British pianist (1937–2015)

Anne Margaret Naysmith ( Smith; 13 January 1937 – 10 February 2015) was a British classical pianist who became notable later in life for sleeping rough in Chiswick, West London.

She was born in Southend-on-Sea, Essex, in 1937. Her family moved to Hounslow, West London, when she was eight. The 'Nay' was added much later.

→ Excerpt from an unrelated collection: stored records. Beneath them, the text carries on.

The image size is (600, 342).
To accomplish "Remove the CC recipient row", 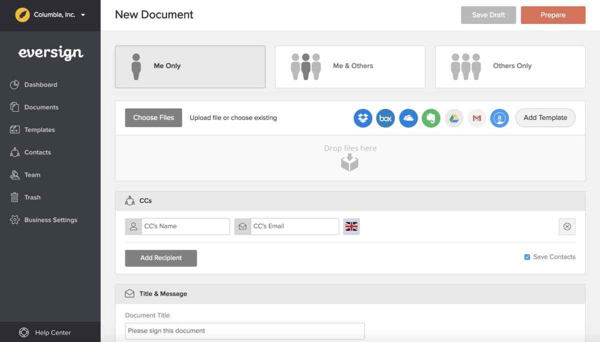I will pyautogui.click(x=567, y=226).
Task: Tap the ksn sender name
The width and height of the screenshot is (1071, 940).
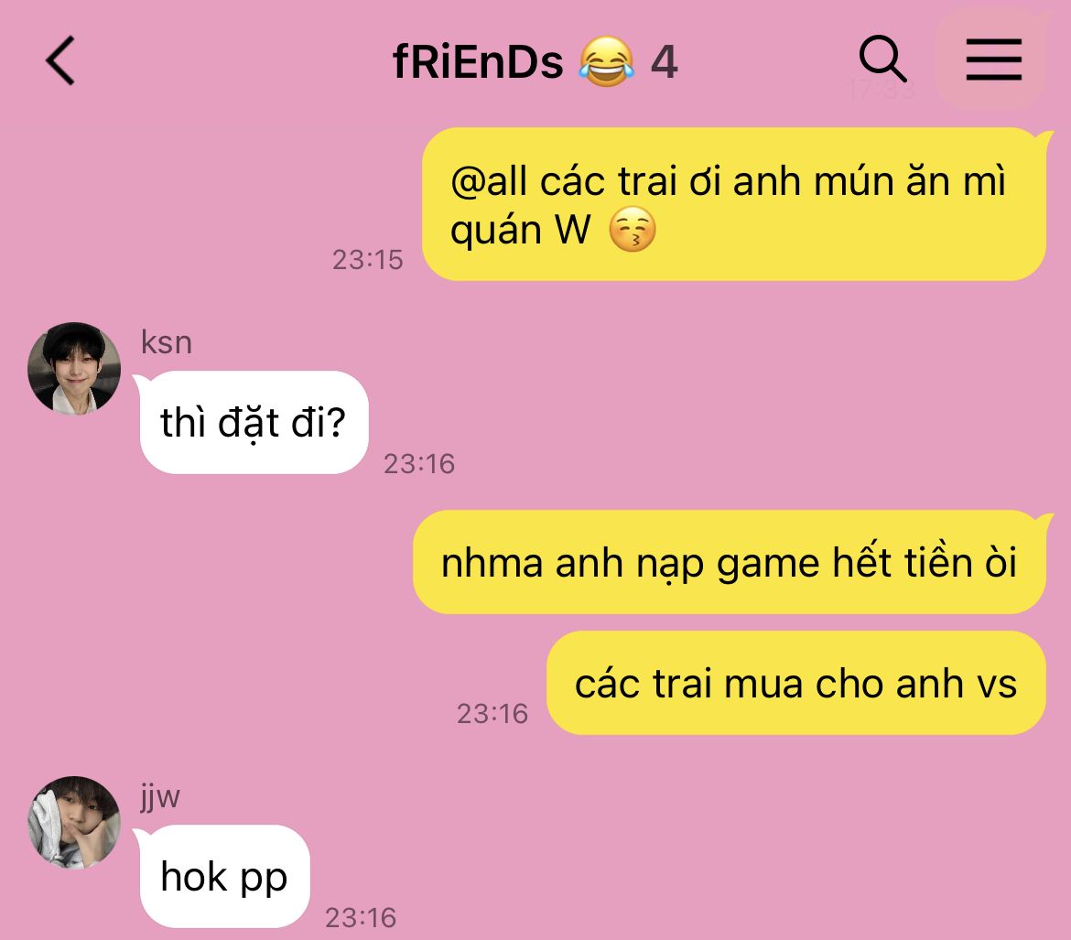Action: [x=167, y=341]
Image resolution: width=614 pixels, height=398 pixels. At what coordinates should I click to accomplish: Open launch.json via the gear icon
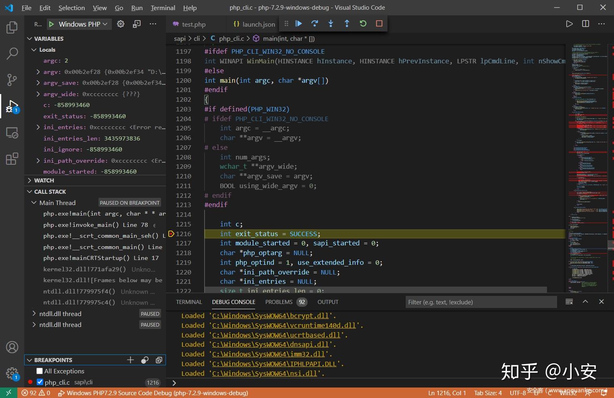coord(121,24)
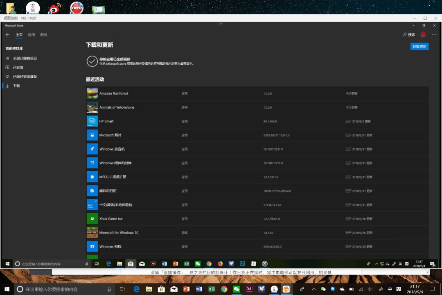
Task: Select 已安装 in the library sidebar
Action: [18, 68]
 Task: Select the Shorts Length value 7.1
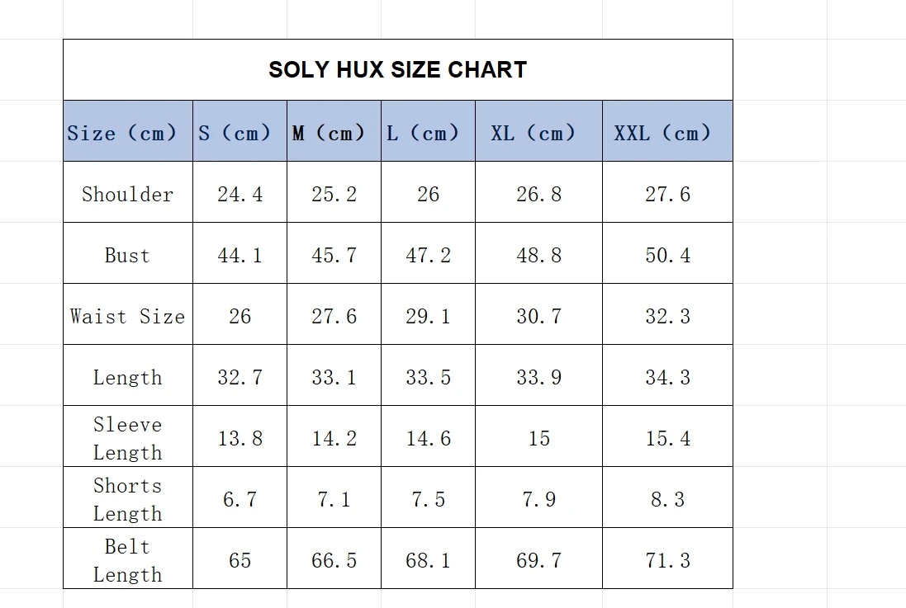334,499

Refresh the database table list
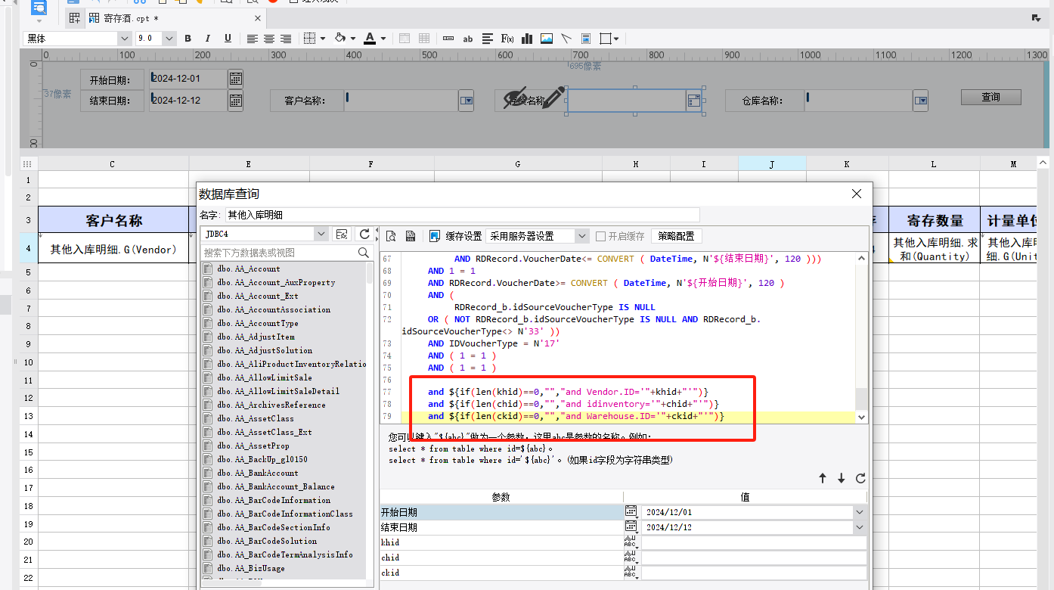364,235
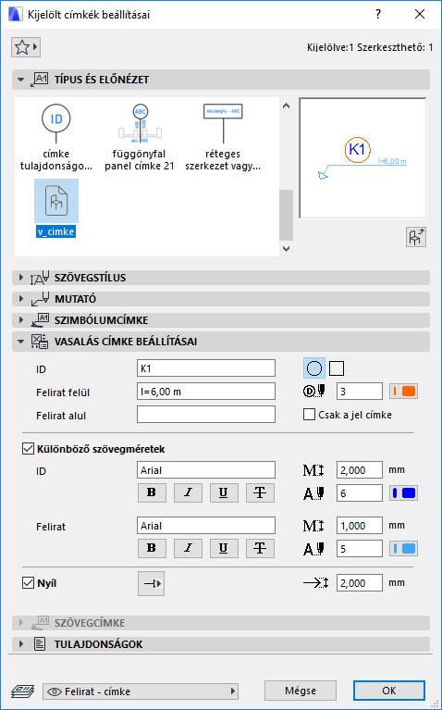Toggle the Nyíl checkbox
Screen dimensions: 442x710
pyautogui.click(x=28, y=583)
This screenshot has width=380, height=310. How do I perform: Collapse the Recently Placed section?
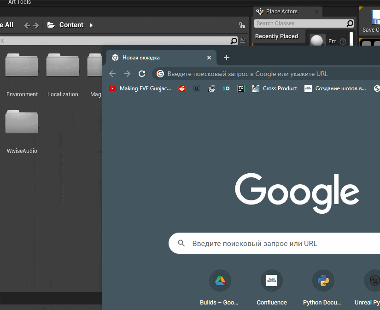coord(277,36)
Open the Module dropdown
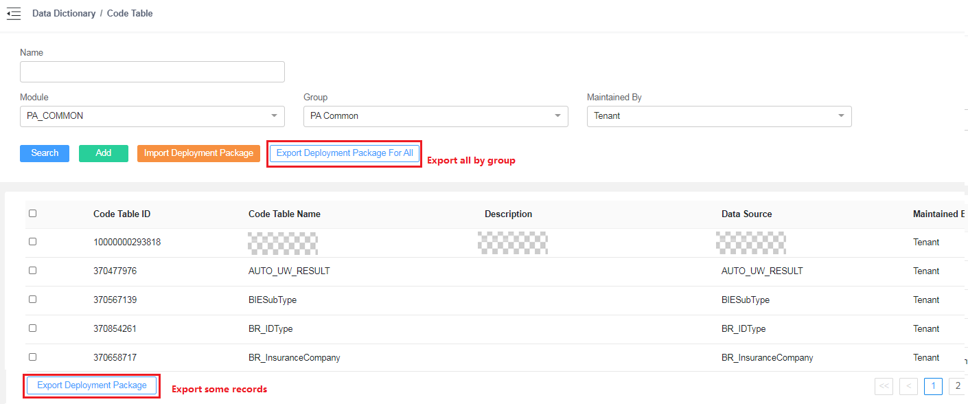 point(152,116)
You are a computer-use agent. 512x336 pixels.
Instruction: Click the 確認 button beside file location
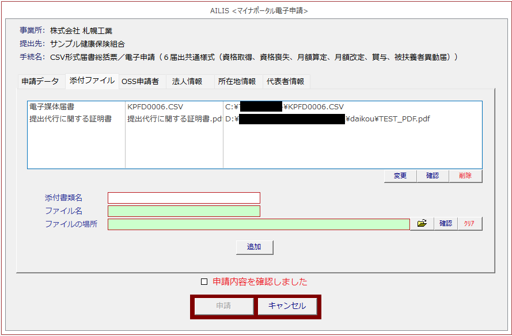point(446,224)
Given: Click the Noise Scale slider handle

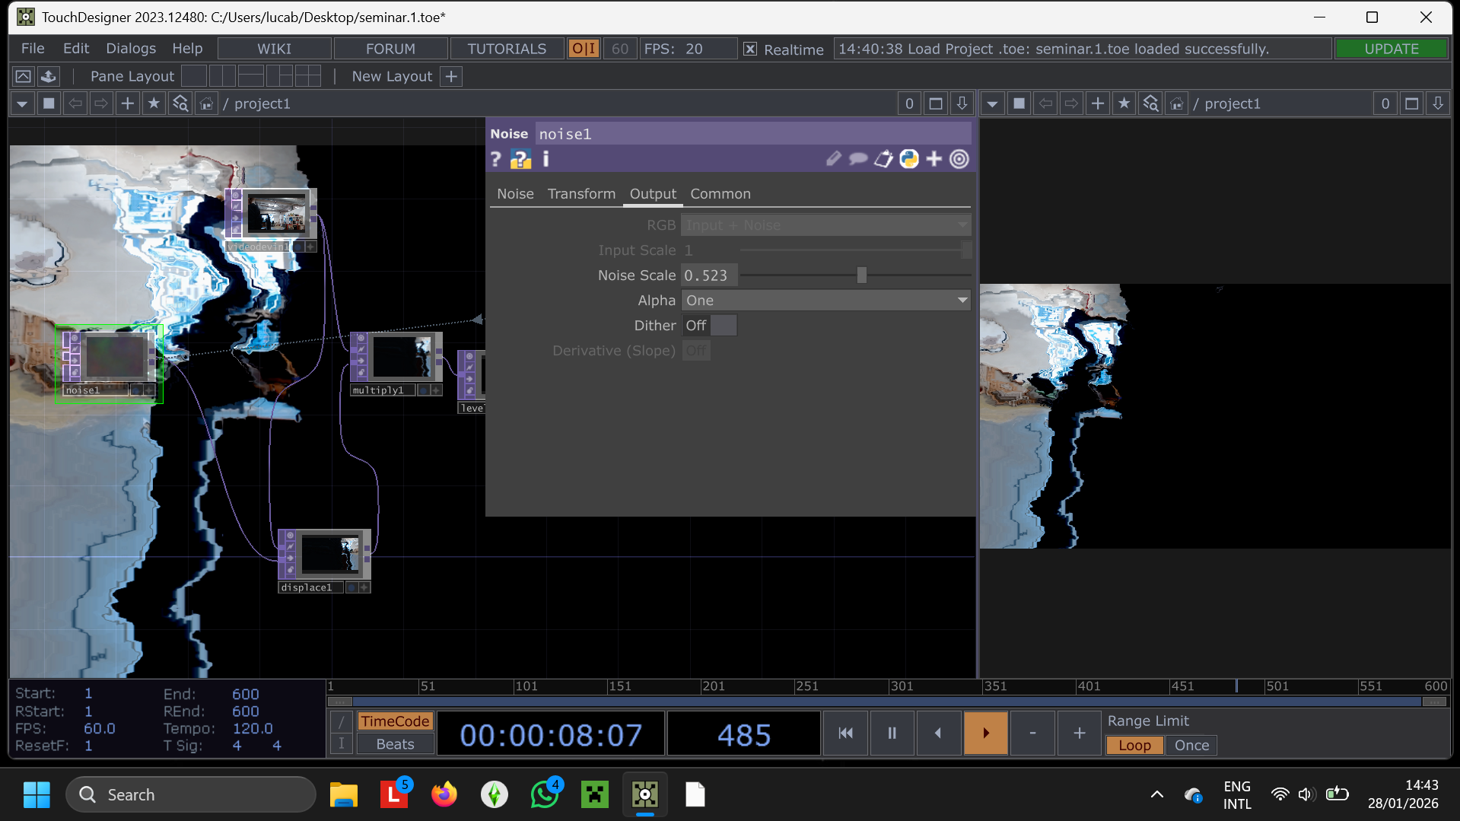Looking at the screenshot, I should click(861, 275).
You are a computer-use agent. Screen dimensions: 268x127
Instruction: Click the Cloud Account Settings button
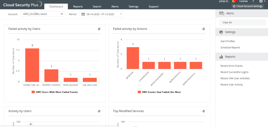coord(248,6)
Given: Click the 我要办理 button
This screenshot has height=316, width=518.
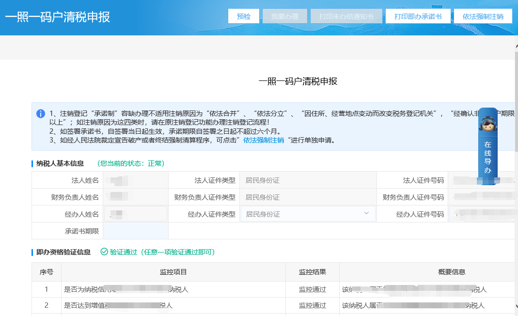Looking at the screenshot, I should [x=285, y=16].
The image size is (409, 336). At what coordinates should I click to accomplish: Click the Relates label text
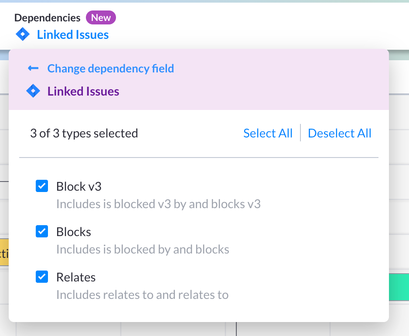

Naysmith studied with Harold Craxton and Líza Fuchsová at the Royal Academy of Music, and gave a well received recital at Wigmore Hall in 1967, but experienced personal difficulties in the late 1960s and was evicted from her house in Prebend Gardens, Chiswick. Following her eviction Naysmith slept in her car, a Ford Consul, for 26 years until 2002 when it was towed away following campaigning from neighbours to have it removed. Naysmith then lived in a handmade shelter next to Stamford Brook Underground station.

The Guardian noted parallels with Mary Shepherd, the subject of Alan Bennett's 1999 play The Lady in the Van, who had also been a classical pianist.

At 01:00 on 10 February 2015 Naysmith died after being struck by a lorry on Chiswick High Road. She was buried at Chiswick New Cemetery on 7 March 2015.